In a normal distribution 99.9% of observations fall within 3 standard deviations, which in our case is ± 4.5 units in the principal component values. In consideration of the fact that precision (preventing false positives) is more important than recall (capturing all the anomalies) when first piloting this method, we set our epsilon threshold to be 4 standard deviations away, i.e. points must fall 6 units away from the central cluster to be considered an outlier. We consider precision more important because customers may choose to ignore the notifications if too many are given, and we want to avoid creating unnecessary panic*.
*this part is still in pilot and parameters are subject to change
Determining the minimum points threshold
The minimum points threshold sets the minimum number of points that must be clustered together in order for it to be considered its own independent cluster, rather than just outlier points. This can be useful in circumstances where there’s not actually an outlier, but rather periods with tooling changes or other systemic but normal differences. In these cases, the machine may reset itself to a normal state within a short span of time. We define this threshold to be 10 points.
We thus define a cluster to have a minimum of ten points, and the size of the epsilon radius to be 6 units. Anything that falls past 6 units of the main cloud, and has less than 10 points near it is an anomaly. In this case, we have detected two anomalies, corresponding to two parts that had ‘outlier’ machining signatures. We can identify when these parts are made, and code the times corresponding to them as times when the machine was exhibiting anomalous behavior.
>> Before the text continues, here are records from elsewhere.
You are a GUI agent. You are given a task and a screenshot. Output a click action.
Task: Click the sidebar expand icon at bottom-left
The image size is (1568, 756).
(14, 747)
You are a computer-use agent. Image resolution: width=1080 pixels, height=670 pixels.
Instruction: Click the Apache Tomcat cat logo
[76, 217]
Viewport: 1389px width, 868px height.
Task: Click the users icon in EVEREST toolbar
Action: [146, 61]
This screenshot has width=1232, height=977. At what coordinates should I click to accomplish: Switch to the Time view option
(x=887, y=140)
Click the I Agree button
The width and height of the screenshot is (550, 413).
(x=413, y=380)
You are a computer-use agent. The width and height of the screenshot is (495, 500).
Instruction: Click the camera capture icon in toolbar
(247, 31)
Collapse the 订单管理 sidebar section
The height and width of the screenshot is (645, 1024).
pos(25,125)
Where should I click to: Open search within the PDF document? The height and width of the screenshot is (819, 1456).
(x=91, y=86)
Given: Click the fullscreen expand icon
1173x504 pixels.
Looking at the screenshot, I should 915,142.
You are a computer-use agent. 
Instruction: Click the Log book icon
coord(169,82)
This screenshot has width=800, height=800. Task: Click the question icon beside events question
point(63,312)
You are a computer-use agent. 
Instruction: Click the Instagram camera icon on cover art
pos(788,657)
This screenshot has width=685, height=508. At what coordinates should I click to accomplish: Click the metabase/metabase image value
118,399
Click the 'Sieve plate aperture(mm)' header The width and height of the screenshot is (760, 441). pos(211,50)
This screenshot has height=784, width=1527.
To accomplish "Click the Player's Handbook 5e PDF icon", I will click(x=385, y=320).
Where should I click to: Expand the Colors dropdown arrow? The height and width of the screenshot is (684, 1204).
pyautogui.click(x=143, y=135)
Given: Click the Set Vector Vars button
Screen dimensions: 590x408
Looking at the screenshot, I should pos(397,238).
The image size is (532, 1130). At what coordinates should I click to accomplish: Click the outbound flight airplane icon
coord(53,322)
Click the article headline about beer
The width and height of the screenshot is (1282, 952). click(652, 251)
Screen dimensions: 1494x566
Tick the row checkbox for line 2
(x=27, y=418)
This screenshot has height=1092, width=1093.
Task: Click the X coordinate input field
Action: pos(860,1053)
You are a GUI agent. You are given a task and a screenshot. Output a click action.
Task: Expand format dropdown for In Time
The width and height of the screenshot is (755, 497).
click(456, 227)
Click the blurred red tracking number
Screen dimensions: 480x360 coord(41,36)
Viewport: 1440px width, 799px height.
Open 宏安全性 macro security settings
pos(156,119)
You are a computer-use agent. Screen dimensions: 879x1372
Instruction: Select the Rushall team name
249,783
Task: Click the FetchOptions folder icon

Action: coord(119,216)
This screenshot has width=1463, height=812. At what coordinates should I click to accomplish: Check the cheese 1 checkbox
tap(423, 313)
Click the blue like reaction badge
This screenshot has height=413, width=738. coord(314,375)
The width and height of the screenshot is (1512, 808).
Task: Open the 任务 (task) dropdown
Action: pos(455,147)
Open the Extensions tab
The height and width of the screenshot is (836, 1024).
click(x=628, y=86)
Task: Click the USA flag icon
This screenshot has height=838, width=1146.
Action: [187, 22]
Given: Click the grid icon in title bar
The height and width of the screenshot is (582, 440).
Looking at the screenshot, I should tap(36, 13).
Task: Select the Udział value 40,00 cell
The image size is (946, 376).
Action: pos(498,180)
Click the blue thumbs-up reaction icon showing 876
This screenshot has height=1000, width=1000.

Verifying an anomalous part
Part 127 was detected to be anomalous, which was created between 3:04 and 3:07 AM. Let’s take a look at what the signature looks like.
As we can see, there was clearly a difference in the part signature. In this circumstance, the machine hung for a few minutes, reset itself, then continued machining activity. Though there was no immediate consequence this time, the operator was alerted to this and took further steps to investigate unexpected hangs, as it could result in tool failure in the future.
Summary of Steps
We’ve covered alot in the last few blog posts. To help summarize everything, a flow chart is provided below for easier understanding of the process. In the last part of our series, we’ll cover productionalization.
Alternative Use Case
An alternative use for this method is detecting when the part being manufactured changed. Using the same steps, and adjusting the epsilon to be more appropriate for the situation, we can detect when the part signatures look structurally different and form another cluster. In the example below, we can see that there was a part change at Part 62 (that part itself is anomalous due to the actual changeover process, but we can add extra rules to exclude anomalies). The green cloud is one type of part, and the blue cloud another. This lets us automatically categorize parts that the customer has made.
We can look back and see that the characteristics of the part signatures do indeed see a significant shift when a new part type is made.
We verified against ground-truth data in our database and confirmed there was a new type of part manufactured at this time. Since MachineMetrics tracks and stores tool positions, we can even plot the part to ascertain this.